Nicht ganz so toll wie das Passanten-Video, der offizielle Trailer:

 

Der Westfassade der Kathedrale geben die Pariser Künstler mit der bunten Projektion möglicherweise ein Stück weit ihr ursprüngliches Aussehen zurück, denn inspirieren lassen haben sie sich von Plänen aus der Münsterbauhütte. Was auf der Südfassade geschieht, mutet für Momente an wie die Szenen eines Märchens. Bäume wachsen an den Mauern empor, Rosen überranken die Fenster. Plötzlich wird die Kathedrale erst gebaut, Hunderte Arbeiter balancieren auf wackligen Gerüsten, hämmern, schleppen schwere Balken.

Später strömt goldener Regen über die Strebepfeiler, werden Ornamente nachgezeichnet, als seien sie mit Zuckerguss auf einen Lebkuchen gemalt, und musizieren Engel mit Harfen und Trompeten. Das klingt kitschig. Und ist wunderschön. Das Lichterspiel ist kein Bluff. Es setzt in Szene, was vorhanden ist, leuchtet aus, was längst schon existiert. Und so fühlt man sich ertappt, als hätte man die Schönheit der Kathedrale erst jetzt erkannt.

  • Hinkommen: Strassburg ist von Basel aus bestens mit der Bahn zu erreichen. Die Direktverbindung dauert 1 Stunde 18 Minuten, die Züge verkehren meist im Halbstundentakt. Vom Bahnhof in Strassburg aus geht es zu Fuss weiter, per Tram oder auf dem Rad – die velohop-Station liegt gleich gegenüber.
  • Staunen: «Die Kathedrale der Ewigkeit» von Skertzò wird noch bis zum 20. September jeden Abend gezeigt. Im August um 22.15, 22.45, 23.15 und 23.45 Uhr, im September um 21.15, 21.45 und 22.15 Uhr. Am letzten Tag werden in die Show Botschaften integriert, die Twitter-Nutzer an die Kathedrale geschickt haben. Wer mitmachen will, findet hier weitere Informationen und eine App.
  • Schmunzeln: Die Ausstellung «Cathédralement vôtre» (Mit münsterlichen Grüssen) ist bis zum 4. Oktober im Musée Tomi Ungerer zu sehen.

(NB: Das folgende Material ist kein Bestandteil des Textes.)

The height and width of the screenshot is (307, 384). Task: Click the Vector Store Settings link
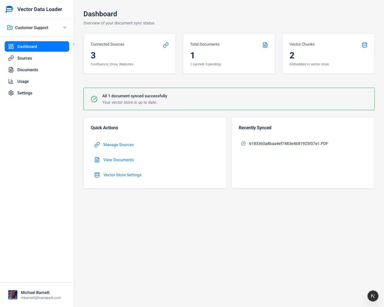tap(122, 175)
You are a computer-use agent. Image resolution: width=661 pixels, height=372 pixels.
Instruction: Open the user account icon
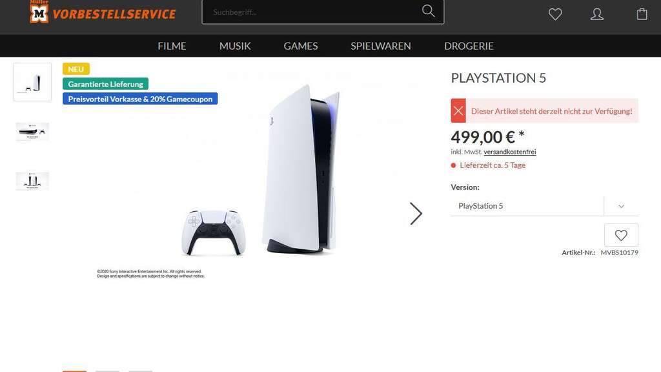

Geöffnet hat sie täglich ausser dienstags von 10 bis 18 Uhr, am 22. August um 15 Uhr gibt es eine deutschsprachige Führung. Mehr Infos: www.musees.strasbourg.eu
  • Weiterfeiern: Auf der Place du château können es sich Besucher noch bis zum 14. August in einem von 1000 Liegestühlen bequem machen und die Südfassade der Kathedrale studieren. Bis Mitte Oktober trifft man rund um das Münster zudem auf Skulpturen der Künstlerin Christel Lechner, im September gibt es ein Konzertwochenende. Das gesamte Programm des Jubiläumsjahres ist auf der Website der Tausendjahrfeier zu finden.